**Prompt:**
Each entry below should be written out exactly as it is, with no pictures.

Records from a collection
---
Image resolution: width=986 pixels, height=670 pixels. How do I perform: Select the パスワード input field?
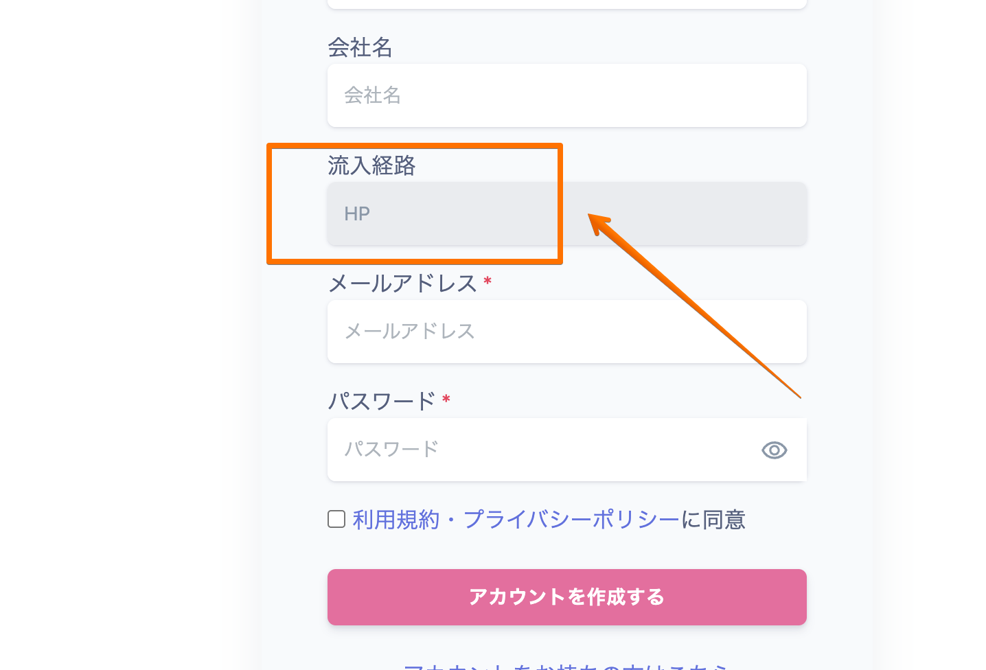pyautogui.click(x=536, y=450)
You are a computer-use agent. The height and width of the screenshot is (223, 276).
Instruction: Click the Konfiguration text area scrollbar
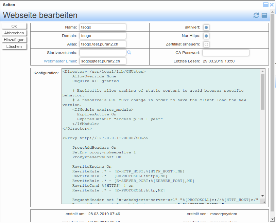pos(262,92)
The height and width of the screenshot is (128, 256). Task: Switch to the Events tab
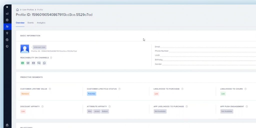point(31,23)
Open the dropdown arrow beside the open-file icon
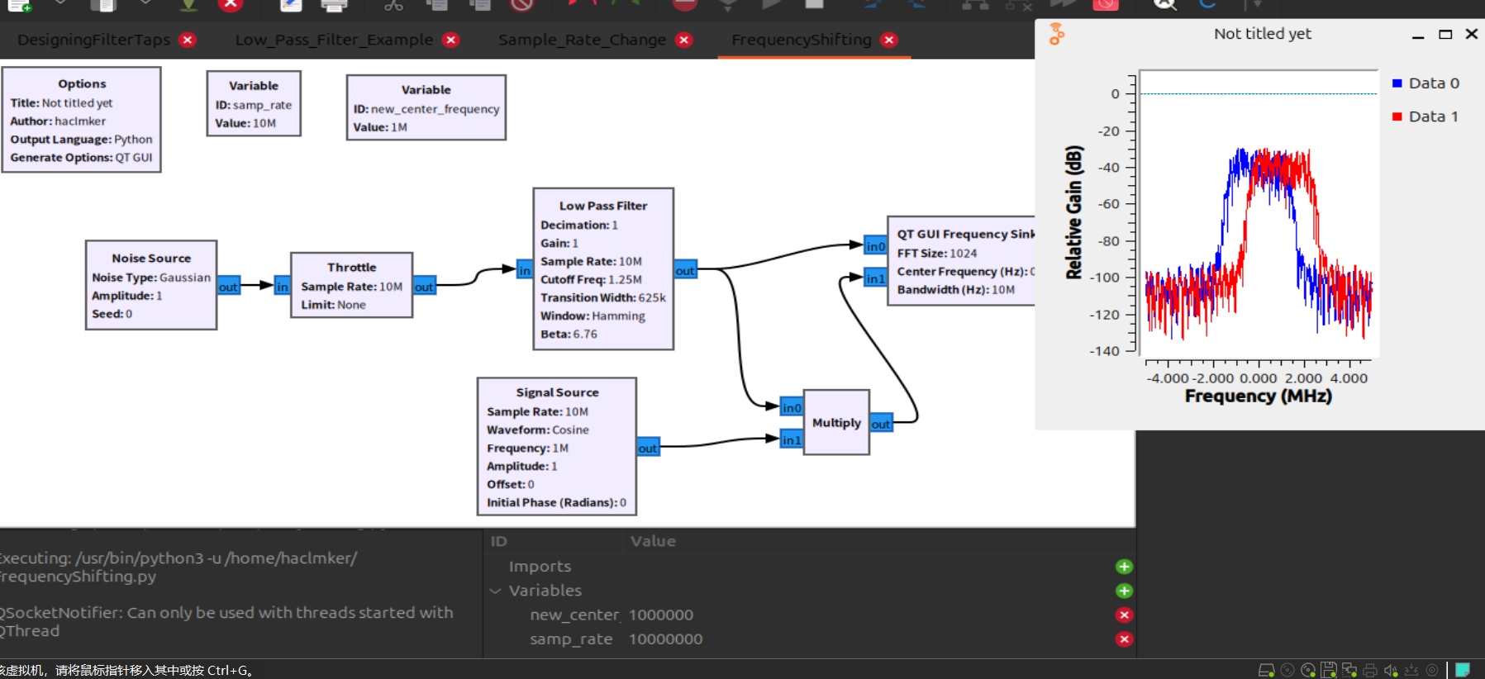 pyautogui.click(x=145, y=3)
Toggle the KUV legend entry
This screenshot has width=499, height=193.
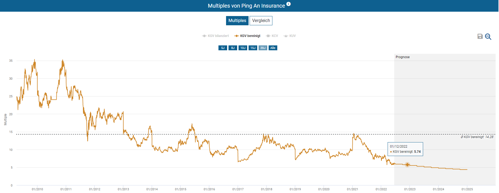290,36
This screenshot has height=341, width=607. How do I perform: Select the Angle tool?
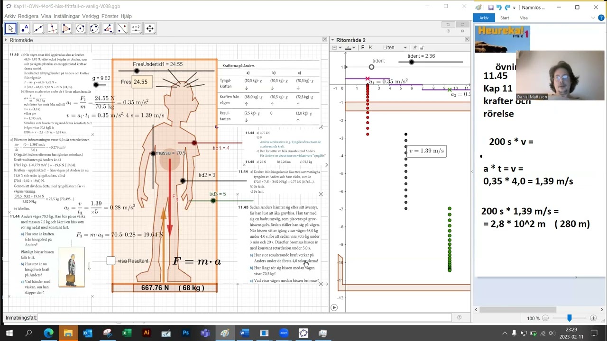coord(108,28)
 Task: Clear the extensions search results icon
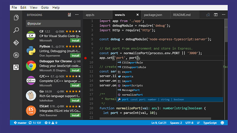pyautogui.click(x=69, y=14)
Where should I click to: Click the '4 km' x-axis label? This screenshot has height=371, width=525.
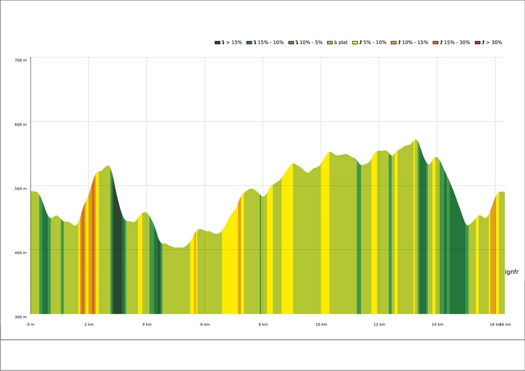pyautogui.click(x=147, y=324)
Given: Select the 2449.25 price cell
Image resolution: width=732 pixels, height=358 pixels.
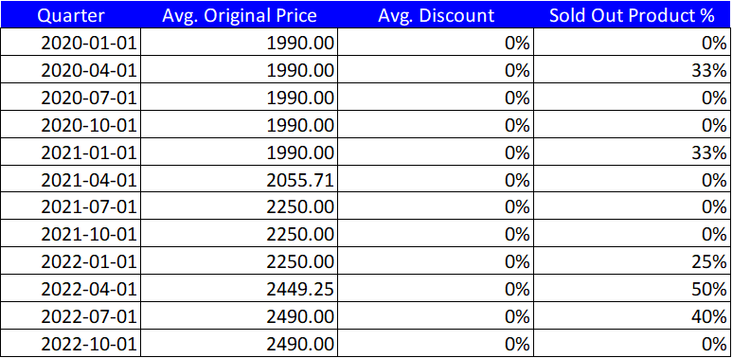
---
**Final answer:**
Image resolution: width=986 pixels, height=670 pixels. How do I perform: Select the パスワード input field?
pyautogui.click(x=536, y=450)
You are a computer-use agent. The height and width of the screenshot is (223, 276).
Instruction: Click the Konfiguration text area scrollbar
pos(262,92)
The height and width of the screenshot is (128, 256). Task: Switch to the Events tab
point(31,23)
Open the dropdown arrow beside the open-file icon
 pyautogui.click(x=145, y=3)
Toggle the KUV legend entry
This screenshot has width=499, height=193.
290,36
This screenshot has height=341, width=607. How do I perform: Select the Angle tool?
coord(108,28)
 Task: Clear the extensions search results icon
pyautogui.click(x=69, y=14)
Where should I click to: Click the '4 km' x-axis label? This screenshot has height=371, width=525.
pyautogui.click(x=147, y=324)
Given: Select the 2449.25 price cell
Image resolution: width=732 pixels, height=358 pixels.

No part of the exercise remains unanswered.